Posted 9 months ago # -
Welllll, not a verbal comeback, but a few months ago I got sent home after some 12 year old made me remake her venti caramel frappucino 3 times (AT 8 AM DURING A RUSH) because it "didn't have enough caramel all over the cup". I opened the now half-full bottle and emptied it out, turning it around so it literally caked the cup with diabetes. Handed it off without even giving a shxt.
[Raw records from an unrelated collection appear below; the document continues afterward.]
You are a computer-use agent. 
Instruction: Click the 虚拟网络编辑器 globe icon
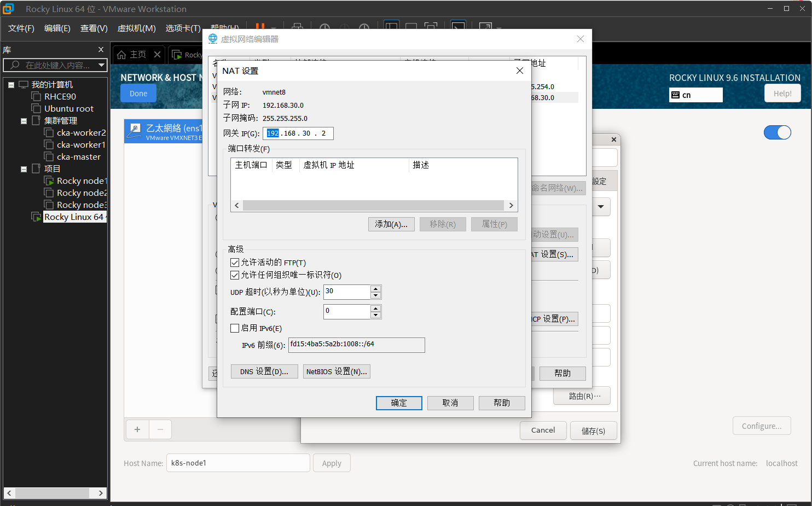[x=213, y=39]
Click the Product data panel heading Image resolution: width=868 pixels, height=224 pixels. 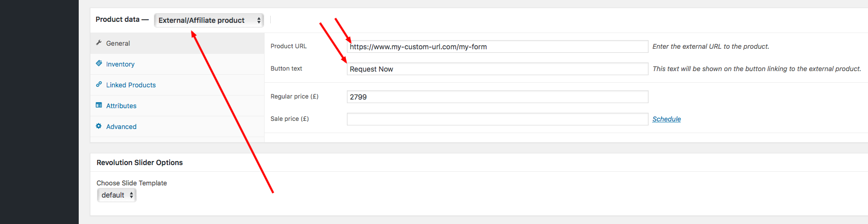(117, 19)
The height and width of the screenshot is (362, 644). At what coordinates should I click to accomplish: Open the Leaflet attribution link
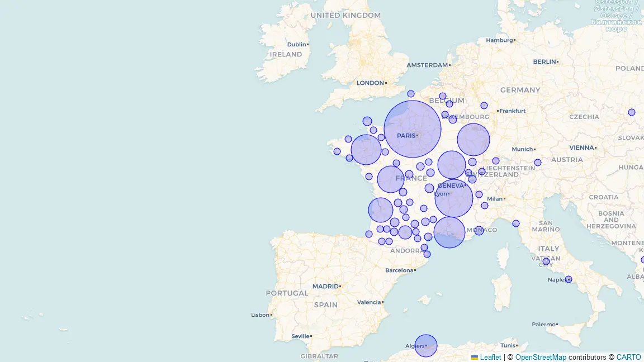tap(490, 358)
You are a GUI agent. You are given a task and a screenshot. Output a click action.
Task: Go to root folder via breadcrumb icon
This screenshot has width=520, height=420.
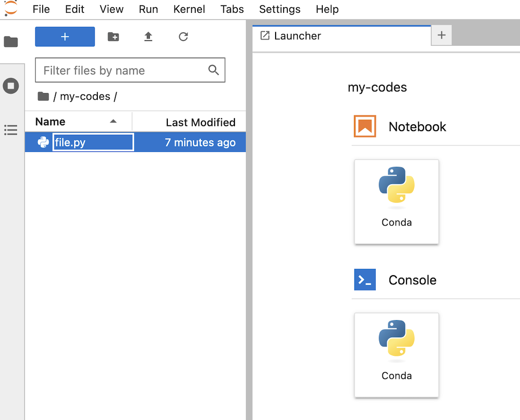tap(43, 96)
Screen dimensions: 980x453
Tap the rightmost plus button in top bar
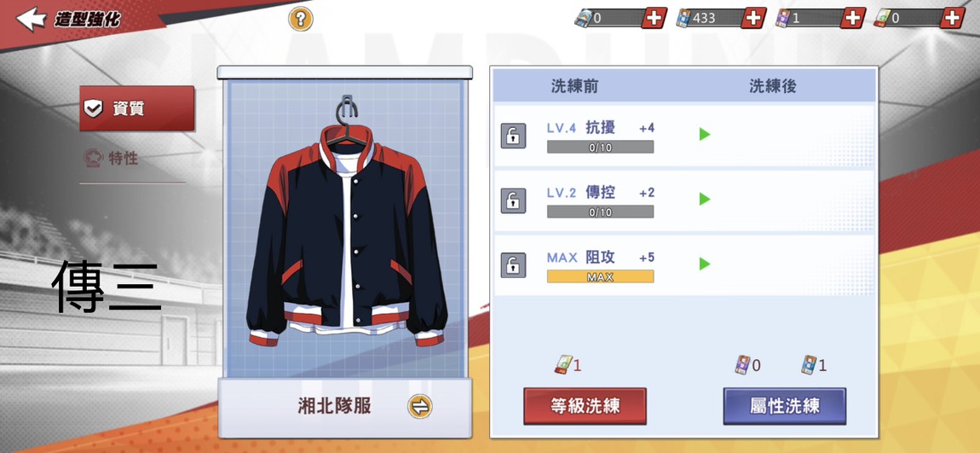coord(952,18)
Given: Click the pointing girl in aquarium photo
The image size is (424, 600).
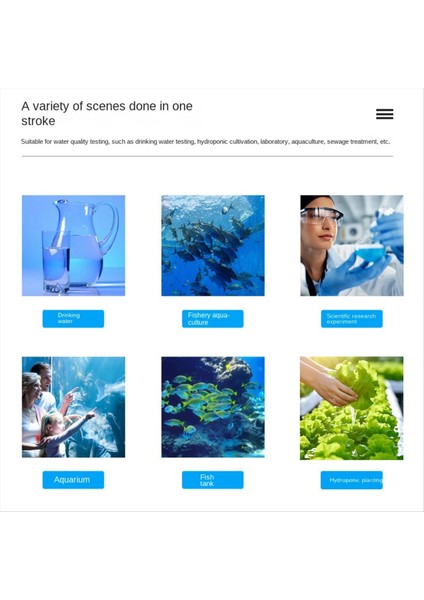Looking at the screenshot, I should 61,434.
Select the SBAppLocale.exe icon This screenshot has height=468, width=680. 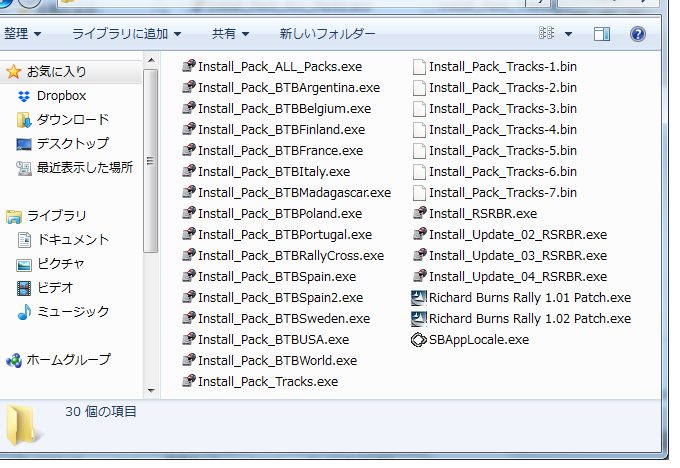tap(419, 340)

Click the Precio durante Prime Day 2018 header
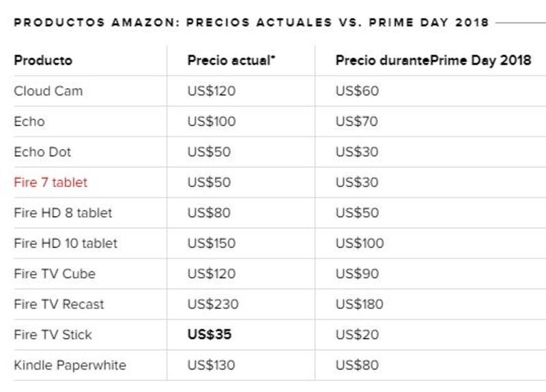(x=433, y=61)
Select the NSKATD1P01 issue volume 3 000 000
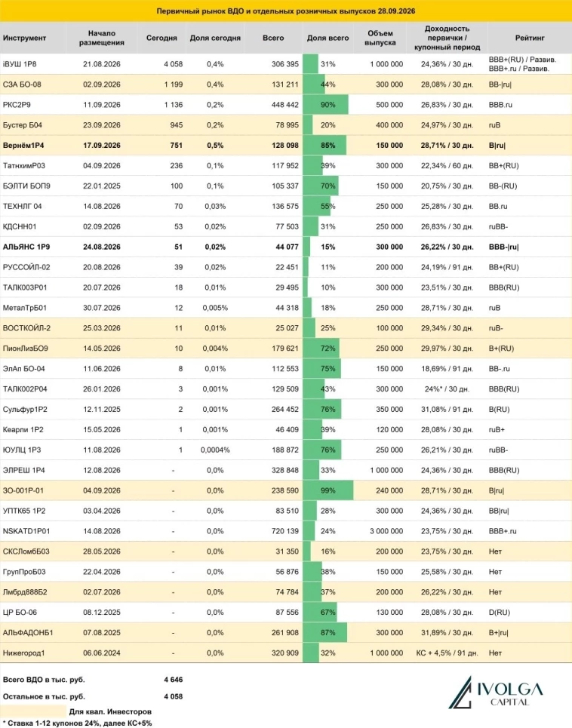The width and height of the screenshot is (572, 728). point(386,531)
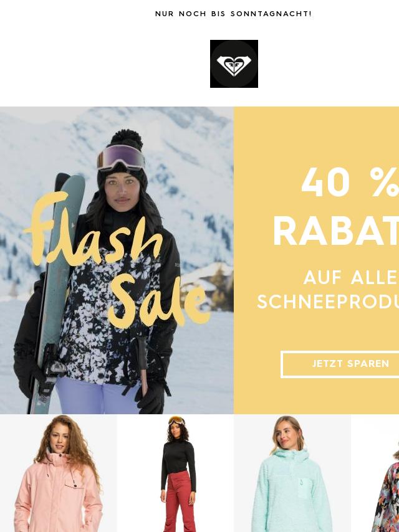The image size is (399, 532).
Task: Click the purple ski goggles on the beanie
Action: click(121, 158)
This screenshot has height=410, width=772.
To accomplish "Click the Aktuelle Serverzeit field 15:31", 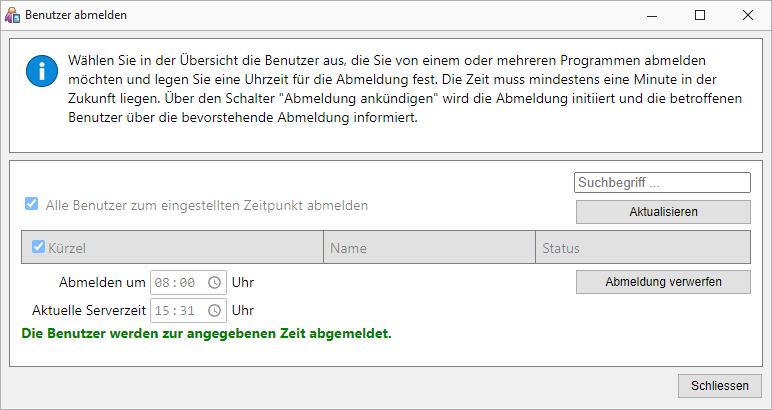I will [189, 311].
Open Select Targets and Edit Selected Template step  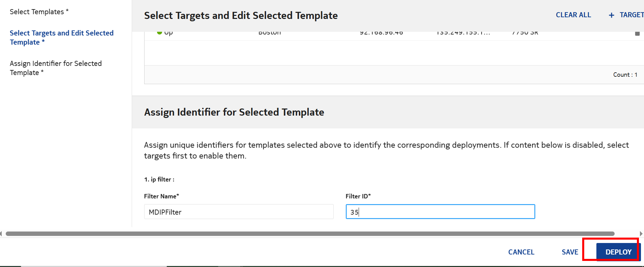(61, 38)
"Is that enough caramel for you?"
Stupid h0 didn't even know what to say... but my shift was real mad. :3c
Posted 9 months ago # -
@diabetes fairy...i love that.
Posted 9 months ago # -
Ok. Full disclosure, I don't work at starbucks. However, I've read soooo many of these hilarious posts and love them. But I don't know what a "rinse shot" or "dead shot" is. If some one could answer that for me, that'd be so cool. Sorry for being off topic!
Posted 9 months ago # -
Oh its quite simple...a rinse shot is where we rinse off the shot glasses before you make the drink so nothing from the previous drink gets in there to mess it up. And a dead shot is just pouring the shot directly into the cup instead using the shot glasses first. It makes for a slightly less bitter shot.
Posted 9 months ago # -
When customers don't say thank you after being served, which really annoys the **** out of me, I used to (up until they tried to write me up for it) walk down the length of the bar/till to the condiment stands, where they usually are hanging out pouring part of their coffee down the garbage (does it look like a f***ing drain?!), saying "Thank you" repeatedly getting progressively louder with a huge smile on my face waving frantically until they either fled in complete embarrassment or got the point and said thanks. My manager asked that if I thought it was rude, my reply was "no, it's not like I am saying f*** you, which I probably should be saying"
Posted 8 months ago # -
Today, I had some crazy ask me verbatum 'If you were a starbucks drink which one would you be? I just want to get you' (note this is over Drive Thru)
So I decided I was an 8 shot americano with whipped cream. That shut him up.